I wasn’t
supposed to be here today. I had a “mandatory company meeting” in Stamford, Connecticut. But over the weekend, I began to
pay attention to Isabel, that bright orange spiral then well out over the Atlantic. By Monday, it seemed evident that Isabel
was on a path to come ashore & then head up inland just to the west of Harrisburg, 90 miles west of Paoli. Given how
many miles wide this storm is, we’re certain to get hit with something. What
nobody seems to know is just what.
Normally, when
hurricanes hit the east coast, they “bounce” off the coast & head upward,
becoming Nor’easters. If they’re still hugging the coast when they go up the Jersey shore, we get a serious rain dump. We
live fairly high up in a section of Paoli called Valley Hills. We get a lot of
water cascading down the hill, taking off top soil &, if the gutters are
clogged or the storm’s bad enough, some water in the furnace room.
When Hurricane Floyd came
through in 1999, there was serious flooding in the Philadelphia region. I worked in the IBM offices
in West
Goshen
then & I remember that at noon, we were all told to head home
before the rain got too hard. Because I live just five miles from that office,
I stopped to run an errand & while at the store heard that Paoli Pike, my
direct route home, had flooded in Malvern. So I headed up 202, a longer route
but generally on higher ground. It was one of the scariest experiences I’ve
ever had – the rain was so heavy as to make visibility near zero and there were
spots on the freeway itself that were rapidly turning into ponds. I felt like I
just barely made it home.
We never
lost power, so were able to keep in touch with the outside world, and only had
a few buckets of water to deal with in the furnace room. But there were several
deaths, almost all due to flooding, in Chester County and in the larger Philadelphia region. Manayunk, the Philadelphia neighborhood that sits on the banks
of the Schuylkill River, was
inundated.
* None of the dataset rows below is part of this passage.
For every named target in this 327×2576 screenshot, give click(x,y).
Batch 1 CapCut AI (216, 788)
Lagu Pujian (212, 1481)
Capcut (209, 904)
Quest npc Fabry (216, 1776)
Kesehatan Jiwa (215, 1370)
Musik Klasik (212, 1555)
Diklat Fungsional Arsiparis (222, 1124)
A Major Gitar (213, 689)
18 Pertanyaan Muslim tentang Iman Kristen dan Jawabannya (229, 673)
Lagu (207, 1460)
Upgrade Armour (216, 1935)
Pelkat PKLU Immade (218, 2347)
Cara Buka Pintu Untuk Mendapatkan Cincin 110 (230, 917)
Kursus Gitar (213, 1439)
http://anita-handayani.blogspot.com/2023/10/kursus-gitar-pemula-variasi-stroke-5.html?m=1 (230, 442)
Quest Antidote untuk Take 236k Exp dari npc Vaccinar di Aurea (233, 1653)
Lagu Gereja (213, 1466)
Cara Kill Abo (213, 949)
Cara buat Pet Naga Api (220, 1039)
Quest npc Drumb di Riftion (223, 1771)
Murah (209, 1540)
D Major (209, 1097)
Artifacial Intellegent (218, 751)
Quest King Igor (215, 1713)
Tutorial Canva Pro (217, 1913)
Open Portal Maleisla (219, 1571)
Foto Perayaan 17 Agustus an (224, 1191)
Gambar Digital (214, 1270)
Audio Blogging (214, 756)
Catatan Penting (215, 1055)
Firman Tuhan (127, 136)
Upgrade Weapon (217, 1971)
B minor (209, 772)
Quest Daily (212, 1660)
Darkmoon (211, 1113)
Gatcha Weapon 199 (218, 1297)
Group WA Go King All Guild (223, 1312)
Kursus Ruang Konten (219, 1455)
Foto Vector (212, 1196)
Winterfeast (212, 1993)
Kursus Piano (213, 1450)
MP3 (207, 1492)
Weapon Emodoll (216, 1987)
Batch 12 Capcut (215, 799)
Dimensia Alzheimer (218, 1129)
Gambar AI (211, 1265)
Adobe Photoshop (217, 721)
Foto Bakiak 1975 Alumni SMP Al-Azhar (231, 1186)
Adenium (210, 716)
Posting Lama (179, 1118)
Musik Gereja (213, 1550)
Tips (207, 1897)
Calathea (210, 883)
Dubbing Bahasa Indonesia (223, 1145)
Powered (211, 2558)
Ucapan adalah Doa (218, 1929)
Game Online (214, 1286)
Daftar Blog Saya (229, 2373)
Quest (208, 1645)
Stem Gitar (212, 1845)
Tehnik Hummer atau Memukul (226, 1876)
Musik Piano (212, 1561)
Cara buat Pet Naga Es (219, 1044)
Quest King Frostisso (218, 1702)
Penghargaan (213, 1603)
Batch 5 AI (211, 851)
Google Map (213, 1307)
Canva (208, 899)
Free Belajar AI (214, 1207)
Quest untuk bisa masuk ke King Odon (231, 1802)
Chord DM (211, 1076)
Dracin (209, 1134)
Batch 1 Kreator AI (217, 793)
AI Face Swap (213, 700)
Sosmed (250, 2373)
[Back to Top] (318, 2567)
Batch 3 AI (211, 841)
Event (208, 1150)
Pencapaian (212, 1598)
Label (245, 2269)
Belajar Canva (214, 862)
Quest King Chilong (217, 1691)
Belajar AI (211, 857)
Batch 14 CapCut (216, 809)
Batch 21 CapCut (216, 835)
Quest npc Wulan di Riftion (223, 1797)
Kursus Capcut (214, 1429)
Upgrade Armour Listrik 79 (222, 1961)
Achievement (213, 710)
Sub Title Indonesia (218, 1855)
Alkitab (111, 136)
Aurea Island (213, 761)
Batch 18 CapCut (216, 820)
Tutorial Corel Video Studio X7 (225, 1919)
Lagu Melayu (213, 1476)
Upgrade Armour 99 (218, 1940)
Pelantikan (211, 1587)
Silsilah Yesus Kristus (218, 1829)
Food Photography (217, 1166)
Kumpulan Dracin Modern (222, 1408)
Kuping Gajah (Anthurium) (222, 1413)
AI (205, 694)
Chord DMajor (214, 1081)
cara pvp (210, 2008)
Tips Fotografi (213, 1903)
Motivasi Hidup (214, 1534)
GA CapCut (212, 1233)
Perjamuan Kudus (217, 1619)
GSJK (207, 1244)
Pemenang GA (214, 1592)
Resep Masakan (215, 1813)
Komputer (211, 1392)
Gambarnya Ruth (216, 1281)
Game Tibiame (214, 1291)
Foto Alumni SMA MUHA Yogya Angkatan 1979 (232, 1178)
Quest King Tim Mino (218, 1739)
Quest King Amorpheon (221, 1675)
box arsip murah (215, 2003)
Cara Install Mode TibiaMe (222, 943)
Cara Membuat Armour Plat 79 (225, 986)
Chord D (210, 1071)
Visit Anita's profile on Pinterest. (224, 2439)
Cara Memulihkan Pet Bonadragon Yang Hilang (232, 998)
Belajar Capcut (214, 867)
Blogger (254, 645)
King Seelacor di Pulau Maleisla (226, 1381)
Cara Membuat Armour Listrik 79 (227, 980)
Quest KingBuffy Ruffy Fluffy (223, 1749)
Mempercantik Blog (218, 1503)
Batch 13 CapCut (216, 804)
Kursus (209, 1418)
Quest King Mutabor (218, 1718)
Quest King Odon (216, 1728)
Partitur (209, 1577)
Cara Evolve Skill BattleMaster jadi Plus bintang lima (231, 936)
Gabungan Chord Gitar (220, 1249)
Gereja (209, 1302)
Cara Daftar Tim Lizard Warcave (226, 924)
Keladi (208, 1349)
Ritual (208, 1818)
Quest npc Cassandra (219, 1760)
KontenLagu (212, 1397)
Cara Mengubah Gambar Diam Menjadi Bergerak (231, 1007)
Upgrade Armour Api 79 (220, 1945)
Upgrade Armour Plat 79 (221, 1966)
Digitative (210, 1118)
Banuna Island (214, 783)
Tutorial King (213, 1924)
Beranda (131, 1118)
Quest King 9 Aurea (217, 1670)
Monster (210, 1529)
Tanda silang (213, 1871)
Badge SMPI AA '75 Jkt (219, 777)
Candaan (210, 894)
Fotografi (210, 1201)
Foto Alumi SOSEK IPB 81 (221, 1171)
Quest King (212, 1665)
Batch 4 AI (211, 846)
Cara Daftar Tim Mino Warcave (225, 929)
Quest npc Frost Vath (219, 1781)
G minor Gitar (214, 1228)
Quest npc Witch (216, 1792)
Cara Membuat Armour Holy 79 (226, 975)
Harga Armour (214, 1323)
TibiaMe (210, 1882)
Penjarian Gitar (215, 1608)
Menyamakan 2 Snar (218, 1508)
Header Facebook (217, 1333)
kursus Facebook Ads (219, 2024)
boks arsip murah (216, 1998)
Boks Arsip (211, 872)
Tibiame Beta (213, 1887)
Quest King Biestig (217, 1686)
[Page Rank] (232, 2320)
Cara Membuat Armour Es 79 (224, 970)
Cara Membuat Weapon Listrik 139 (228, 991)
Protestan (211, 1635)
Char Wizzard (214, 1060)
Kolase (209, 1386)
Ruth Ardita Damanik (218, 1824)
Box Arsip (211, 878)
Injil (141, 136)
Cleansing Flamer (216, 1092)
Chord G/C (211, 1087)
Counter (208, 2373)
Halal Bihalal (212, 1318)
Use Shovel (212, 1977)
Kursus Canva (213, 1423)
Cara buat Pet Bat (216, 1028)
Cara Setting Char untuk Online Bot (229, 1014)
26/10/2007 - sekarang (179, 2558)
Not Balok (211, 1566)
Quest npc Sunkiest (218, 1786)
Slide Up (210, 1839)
They had to evacuate people in boats.
So Monday,
I took some precautions & made sure that my boss – who lives in Orinda,
California – and the team putting on the meeting in Stamford both know that I
might not show up. It looked pretty clear that I could get to the meeting. But
it also looked pretty clear that I might not be able to get back home again. Especially if I took Amtrak.
Yesterday, the
meeting itself was cancelled, suggesting that either enough other people were
in the same boat – literally – as me, or that there was some concern that
Isabel might turn into a Nor’easter. The office in Stamford is just one block from the water.
So I’m home
today, planning to put up a Plexiglas window bubble that should limit the
water-to-the-furnace-room problem & read the instructions on my brand new “wet-dry vac.” We’re officially in an “Inland
Tropical Storm Wind warning” & a flood watch until some time tomorrow. (A watch
being one step below a “warning” as these things go.) It’s
supposed to start raining around 3:00 today, though the eye won’t reach
up here until midnight or later. Isabel herself appears headed straight for Buffalo, a town I don’t associate with hurricanes.
By then it should just be a big ole rain storm.